Task objective -
Your task is to transcribe exactly, and only, the lines running from the one with "Screen dimensions: 790x594" to the end of the listing below, inclusive, with every picture left out.

==== Data provided

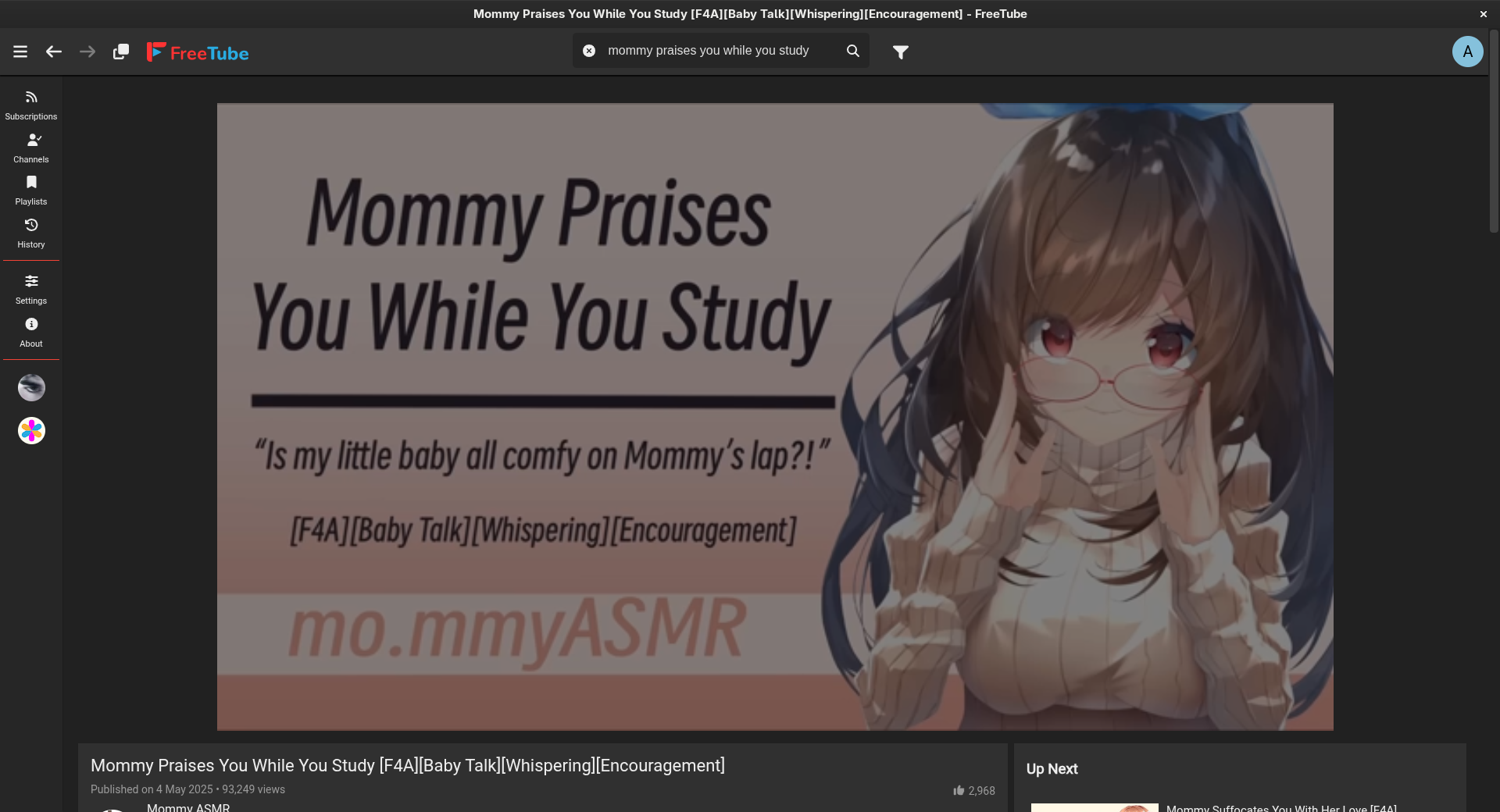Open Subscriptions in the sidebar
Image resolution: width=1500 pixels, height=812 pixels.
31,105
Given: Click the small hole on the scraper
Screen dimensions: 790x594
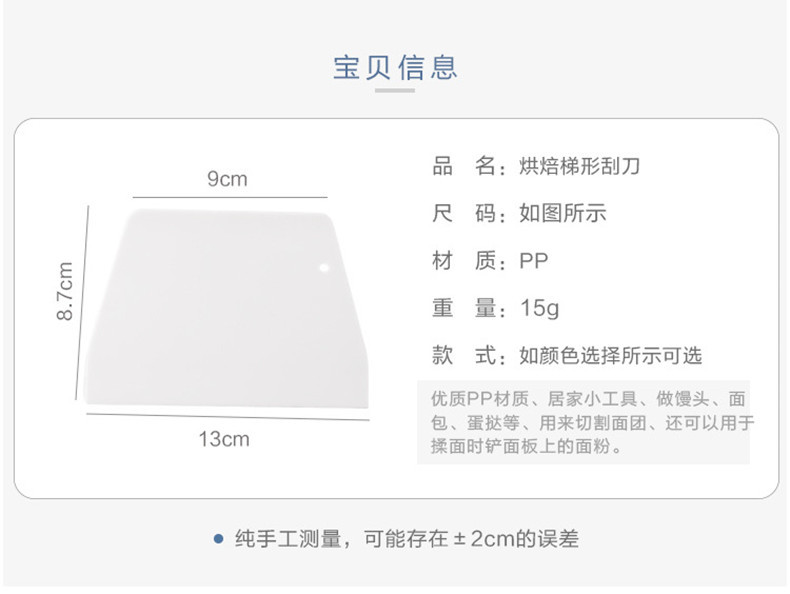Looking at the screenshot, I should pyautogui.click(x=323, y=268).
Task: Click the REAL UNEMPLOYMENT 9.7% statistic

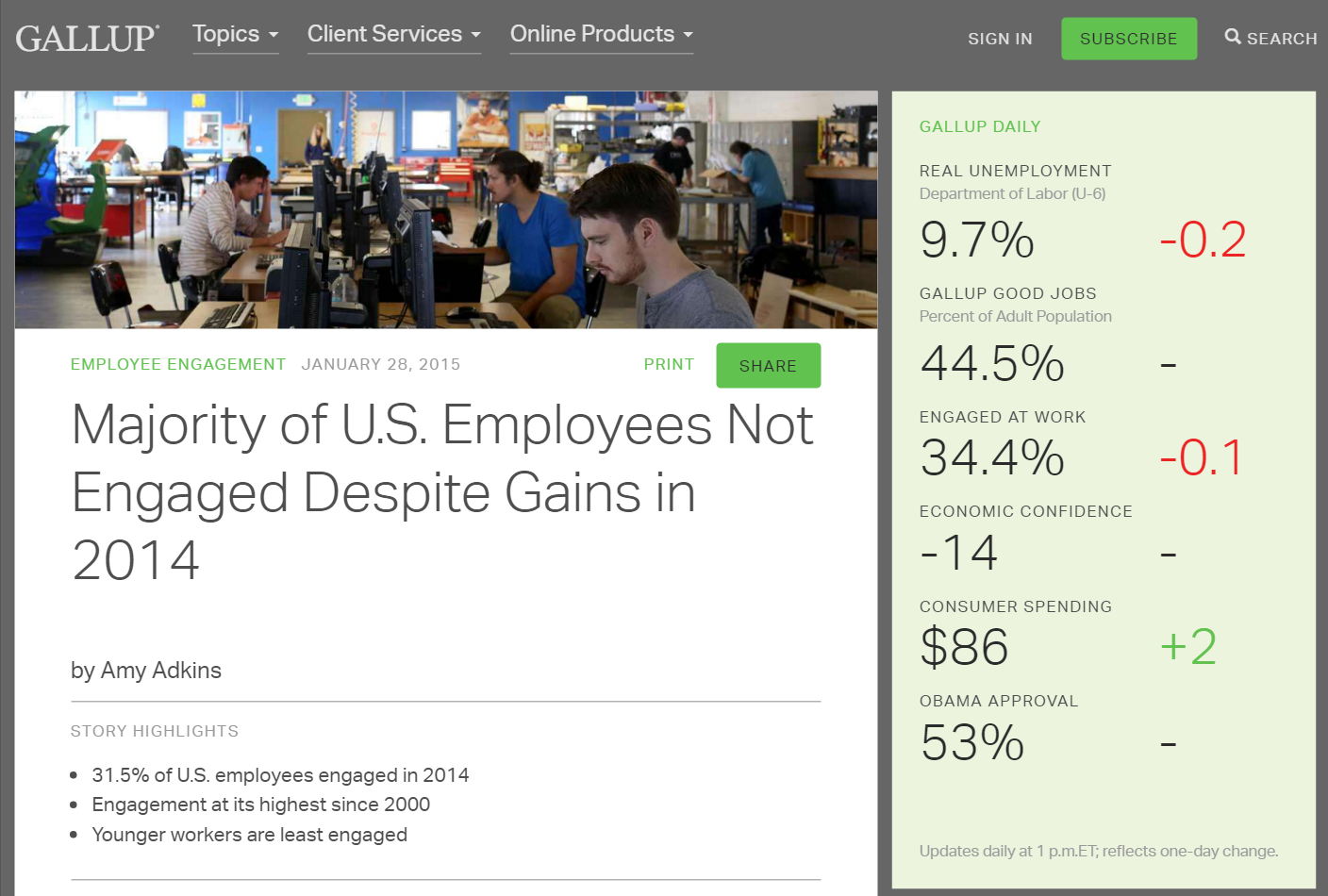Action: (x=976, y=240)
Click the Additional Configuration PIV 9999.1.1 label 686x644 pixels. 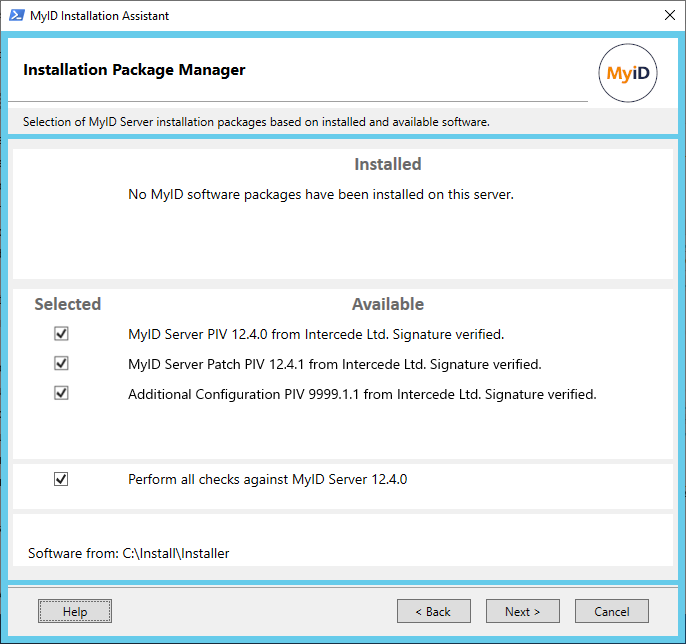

========

Answer space -
Screen dimensions: 790x594
Looking at the screenshot, I should pyautogui.click(x=323, y=268).
Task: Click the REAL UNEMPLOYMENT 9.7% statistic

Action: (x=976, y=240)
Click the Additional Configuration PIV 9999.1.1 label 686x644 pixels. 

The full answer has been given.